The lists of threads on the boards is more compact in the new format; in the past that involved loading many megabytes of the board indices which would usually crash my browser.
Of course it would be ideal if the board software was flexible enough to accommodate different browsing habits, but I don't think of the current site as being inherently superior or inferior to the old.
The only major complaint I have is the five-levels-deep threading... I think that having PM capability would mean that important discussions of chow would move where the greater CH community wouldn't be able to see them.
Some of the items you mention are under consideration for future development by Chowhound Engineering, but others are not. Making the software simple, text oriented and elegant was a deliberate choice.
While many of the common message board packages offer a vast array of add ons and 'features', from private messaging to custom smilies, they tend to lead to overly busy, blinky-flashy content, and complex user interfaces.
It is elegant and I suppose it does look nice. I don't disagree about the old Chowhound. I guess I thought that functionality would be more important. All the complaints I've seen would already be fixed, so there would be no concern about "others timetables".
I disagree about private messaging.
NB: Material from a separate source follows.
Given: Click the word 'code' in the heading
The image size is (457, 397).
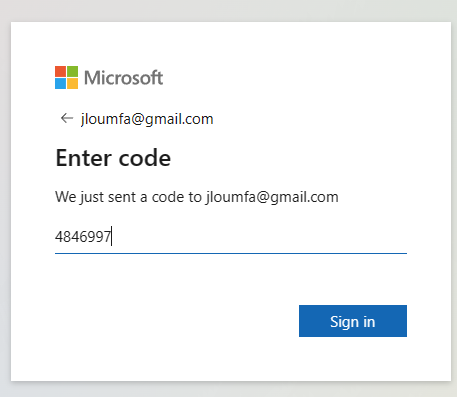Looking at the screenshot, I should 145,158.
If you were familiar with its use on other sites, you would probably see your concern is unwarranted.
It is true, some message boards go overboard with Avatars and smilies and blinking lights. But, I know certain software allows you to limit this as much as you want. At any rate, I guess I sort of have an answer to my question, so thank you.
I think the Chowhound team's first priority should be fixing the 5 level depth threading problem. That's just a mess.
Although there are things I do like about the new format, I read over a dozen forum websites daily, and this format ranks dead last on the information conveyed by the index pages. That prevents me from rating it even in the top 50% of the forums I read. The index pages do not provide me with sufficient information to decide if a thread is truly worth my time to open, so almost always thread topics that pique my interest slightly(but are not of clear utility to me) remain unread.